ATTRACTORS IN FRICTIONAL SYSTEMS SUBJECTED TO PERIODIC LOADS

This paper explores the effect of initial conditions on the behavior of coupled frictional elastic systems subject to periodic loading. Previously, it has been conjectured that the long term response will be independent of initial conditions if all nodes slip at least once during each loading cycle. Here, this conjecture is disproved in the context of a simple two-node system. Counter examples are presented of "unstable" steady-state orbits that repel orbits starting from initial conditions that are sufficiently close to the steady state. The conditions guaranteeing stability of such steady states are shown to be more restrictive than those required for the rate problem to be uniquely solvable for arbitrary derivative of the external loading.
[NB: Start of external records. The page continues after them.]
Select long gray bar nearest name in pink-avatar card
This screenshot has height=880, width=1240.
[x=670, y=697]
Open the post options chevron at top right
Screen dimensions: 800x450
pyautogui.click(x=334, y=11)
In cases of instability, the transient orbit is eventually limited either by slip occurring at both nodes simultaneously, or by one node separating. In both cases a stable limit cycle is obtained. Depending on the slopes of the constraint lines, the limit cycle can involve two periods of the loading cycle, in which case it appears to be unique, or it may repeat every loading cycle, in which case distinct limit cycles are reached depending on the sign of the initial deviation from the steady state. In the case of instability an example is given of a loading for which a quasi-static evolution problem with multiple solutions exists, whereas all rate problems are uniquely solvable.